But, when a crazy person plays a game with you, what can you do?

My partner crushed something precious to me, my trust to him and pride of myself being honest. I got really upset. Even though I understood he was so sick that his mentality was extremely dysfunctional, I still got mad at him.

Based on my own experience, I say Bell is such a strong, smart lady. She must have hurt when the beast destroyed all her work without any appreciation and recognition. But she did not react with it. Instead she focused on his pain to be betrayed by her by breaking the promise.

 

Often Karma is interpreted as some spiritual curse. But my understanding is it is the reaction caused by unawareness of yourself.

I was blamed by my partner that I was lying and manipulating the fact. I got really insulted and upset. Then, what can I do? I have choices of A) prove I am not lying by logical argument,  B) ignore him  or C) recognize him but do not react.
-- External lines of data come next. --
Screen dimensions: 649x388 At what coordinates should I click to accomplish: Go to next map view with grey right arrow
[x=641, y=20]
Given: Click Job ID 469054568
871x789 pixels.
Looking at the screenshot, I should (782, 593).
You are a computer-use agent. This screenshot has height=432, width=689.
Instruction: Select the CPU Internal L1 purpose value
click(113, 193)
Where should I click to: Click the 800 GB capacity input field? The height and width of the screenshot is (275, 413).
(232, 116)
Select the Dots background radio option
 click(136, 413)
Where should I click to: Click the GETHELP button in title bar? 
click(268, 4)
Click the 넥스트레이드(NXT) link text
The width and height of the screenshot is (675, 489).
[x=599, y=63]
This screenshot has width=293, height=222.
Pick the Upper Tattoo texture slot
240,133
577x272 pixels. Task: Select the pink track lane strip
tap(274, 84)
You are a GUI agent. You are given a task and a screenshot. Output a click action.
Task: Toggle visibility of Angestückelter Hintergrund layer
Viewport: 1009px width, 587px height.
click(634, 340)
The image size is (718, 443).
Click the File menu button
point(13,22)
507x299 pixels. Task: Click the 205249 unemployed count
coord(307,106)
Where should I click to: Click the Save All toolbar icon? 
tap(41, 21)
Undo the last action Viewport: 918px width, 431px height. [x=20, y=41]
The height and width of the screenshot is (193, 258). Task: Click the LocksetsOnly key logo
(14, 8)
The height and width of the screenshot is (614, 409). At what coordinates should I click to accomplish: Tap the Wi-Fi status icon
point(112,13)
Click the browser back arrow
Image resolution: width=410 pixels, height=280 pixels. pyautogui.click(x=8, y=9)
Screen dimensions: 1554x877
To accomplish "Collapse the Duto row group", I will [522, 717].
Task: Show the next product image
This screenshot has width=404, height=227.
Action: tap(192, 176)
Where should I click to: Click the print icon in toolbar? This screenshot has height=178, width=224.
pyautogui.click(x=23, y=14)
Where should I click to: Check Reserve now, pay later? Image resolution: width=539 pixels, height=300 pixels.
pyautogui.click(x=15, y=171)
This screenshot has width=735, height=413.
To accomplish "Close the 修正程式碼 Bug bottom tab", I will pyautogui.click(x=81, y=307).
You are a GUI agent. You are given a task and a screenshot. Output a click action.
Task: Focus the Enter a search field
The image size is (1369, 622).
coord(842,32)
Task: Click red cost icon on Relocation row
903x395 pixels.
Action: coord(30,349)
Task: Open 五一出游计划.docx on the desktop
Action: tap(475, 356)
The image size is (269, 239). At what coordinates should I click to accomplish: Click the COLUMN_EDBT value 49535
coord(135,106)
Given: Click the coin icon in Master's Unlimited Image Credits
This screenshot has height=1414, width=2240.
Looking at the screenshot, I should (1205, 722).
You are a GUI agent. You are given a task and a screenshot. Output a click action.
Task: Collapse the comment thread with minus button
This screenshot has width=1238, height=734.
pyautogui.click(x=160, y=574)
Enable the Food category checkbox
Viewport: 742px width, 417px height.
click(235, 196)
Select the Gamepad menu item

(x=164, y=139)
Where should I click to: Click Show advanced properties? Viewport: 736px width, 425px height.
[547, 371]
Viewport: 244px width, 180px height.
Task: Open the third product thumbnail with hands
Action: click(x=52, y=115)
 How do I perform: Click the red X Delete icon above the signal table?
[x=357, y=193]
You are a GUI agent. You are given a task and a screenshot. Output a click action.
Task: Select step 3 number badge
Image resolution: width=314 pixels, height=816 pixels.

A and B are reactions. My partner pushed me emotionally. I get upset. Either I choose to fight directly or indirectly, I decide to push him back. This is the cause and effect. This is Karma. When you react to a cause, you create the result. By this action you are creating Karma. Your painful emotion, the negative energy, is not treated there but passed on from one to another.

C is recognition. In other words, this is how you cut the Karma, the endless passing around, off. It is often described as ‘let go’. But, it doesn’t go without any of your involvement. Before expect it go by itself, you need to recognize what is happening. Recognize your feelings, his and her feelings, the pain and anger. Then, you decide not to be controlled by those. It may take time to really digest an experience. But, this process of recognition stops the negative energy freely goes to the next. You distract and destruct it.

 

I still remember how terribly my partner treated me. I am not blaming him because I understand it was his best he could do at that time in that condition. Nevertheless, in general, I tend to feel ‘I understand you were sick, but…’. My emotion and pain have been weathered but my beliefs and morals tend to argue with the ‘rightness’ of the matter.

I don’t judge him but I think how I want to act. I recognize the situation, my feelings, emotions and choices. I take control over myself and I grow. When I get sick, I will remember this and try not to be unfair to my loved ones.

 

Karma is not an uncontrollable curse. It is something you can break by knowing yourself. And it is created and passed on hundreds of times a day in our daily life without being recognized.